**RAW DATA:**
== Segment start ==

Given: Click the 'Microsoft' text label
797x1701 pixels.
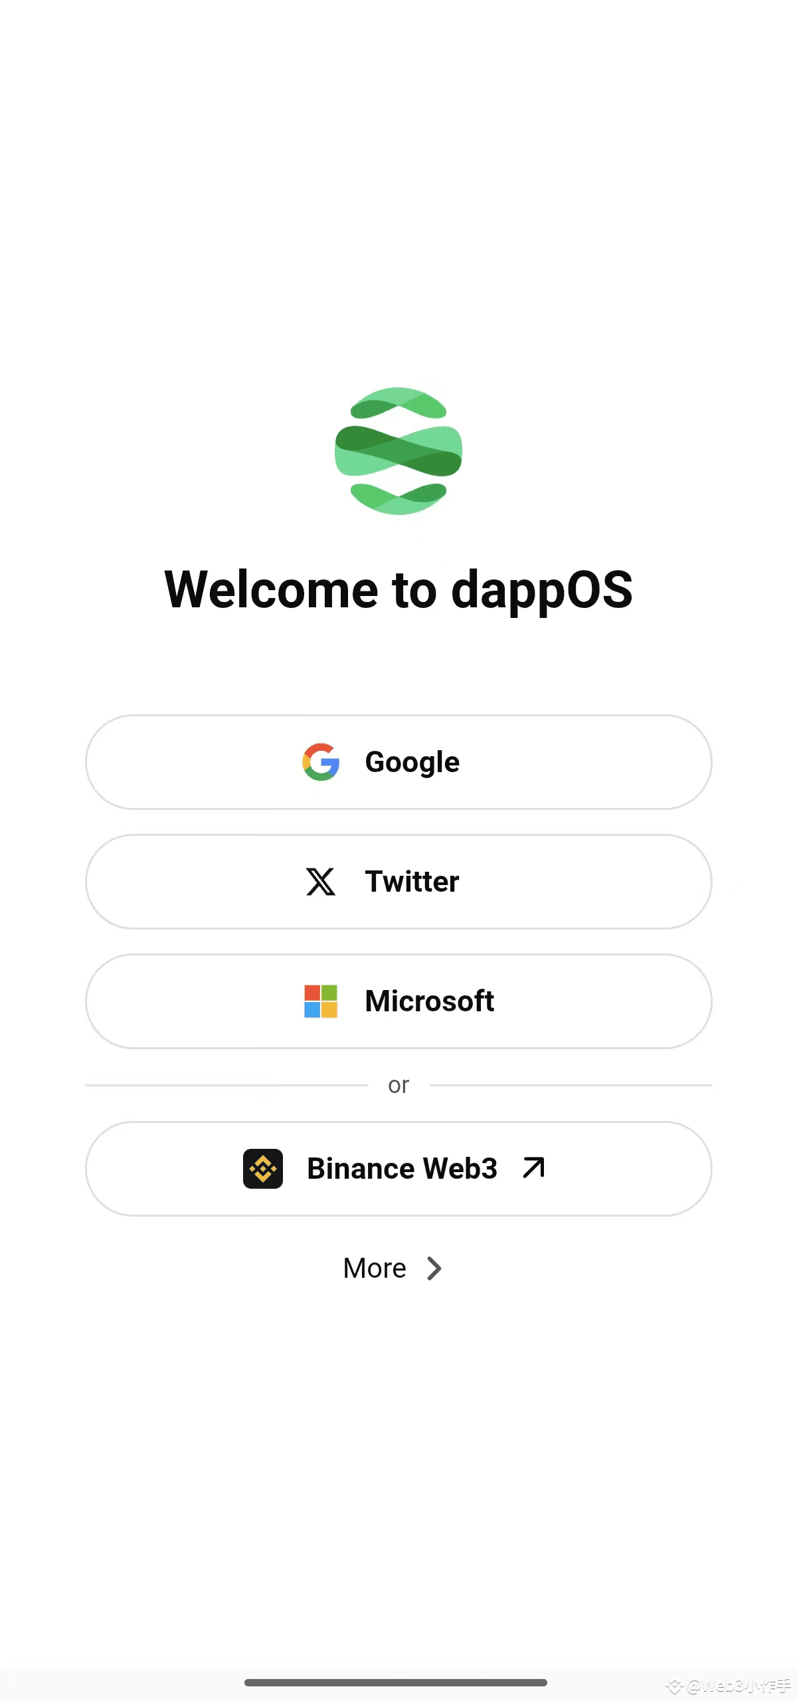Looking at the screenshot, I should coord(429,1001).
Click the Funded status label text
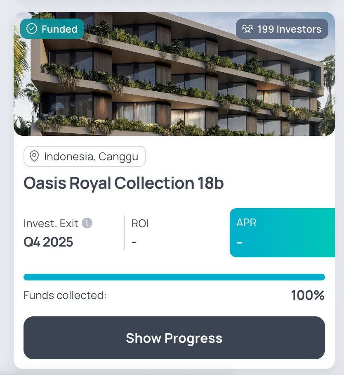The height and width of the screenshot is (375, 344). (x=59, y=29)
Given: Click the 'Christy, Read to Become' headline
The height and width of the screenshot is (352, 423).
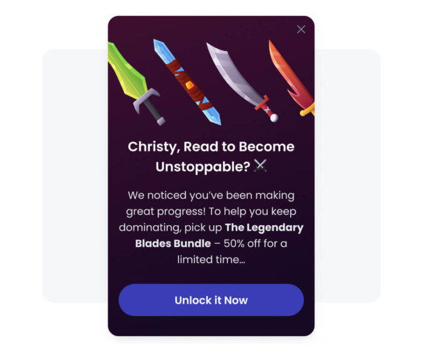Looking at the screenshot, I should pos(212,147).
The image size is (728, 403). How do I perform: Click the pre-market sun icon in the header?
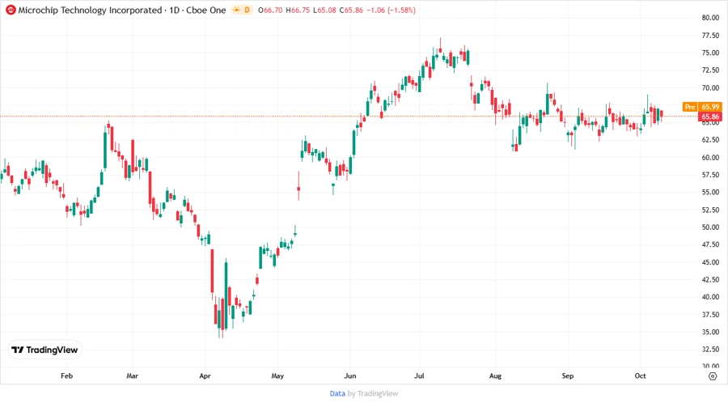coord(238,10)
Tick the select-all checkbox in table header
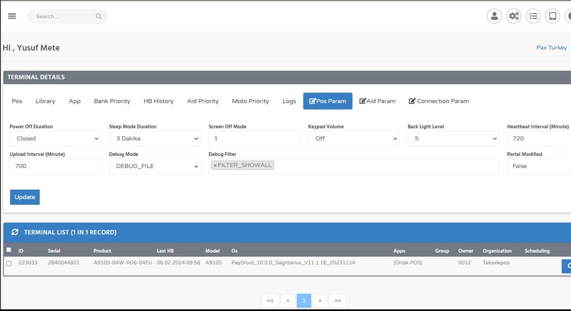571x311 pixels. [x=8, y=250]
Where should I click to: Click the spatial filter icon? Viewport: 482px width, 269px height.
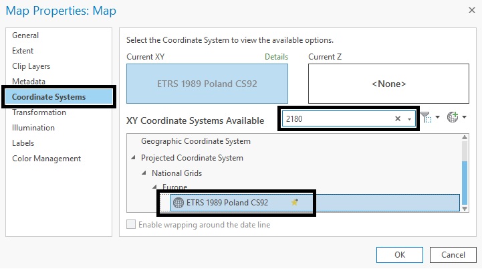tap(427, 118)
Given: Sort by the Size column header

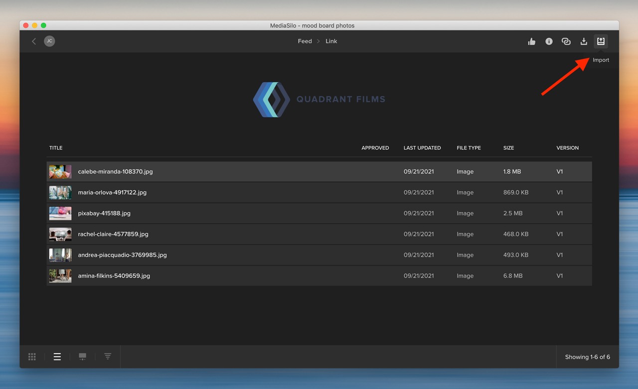Looking at the screenshot, I should [x=508, y=148].
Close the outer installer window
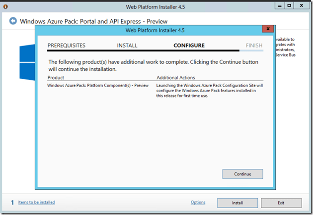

== Segment end ==

**TASK OBJECTIVE:**
A picture-free version of all the records, repeated exactly, is what to return.

**WRITTEN SOLUTION:**
Given: Click the 'Microsoft' text label
797x1701 pixels.
Looking at the screenshot, I should coord(429,1001).
Click the Funded status label text
The height and width of the screenshot is (375, 344). (x=59, y=29)
Given: Click the 'Christy, Read to Become' headline
The height and width of the screenshot is (352, 423).
Looking at the screenshot, I should pos(212,147).
The image size is (728, 403). How do I perform: Click the pre-market sun icon in the header?
coord(238,10)
Tick the select-all checkbox in table header
571x311 pixels. [x=8, y=250]
Where should I click to: Click the spatial filter icon? Viewport: 482px width, 269px height.
tap(427, 118)
Given: Sort by the Size column header

Looking at the screenshot, I should [x=508, y=148].
Close the outer installer window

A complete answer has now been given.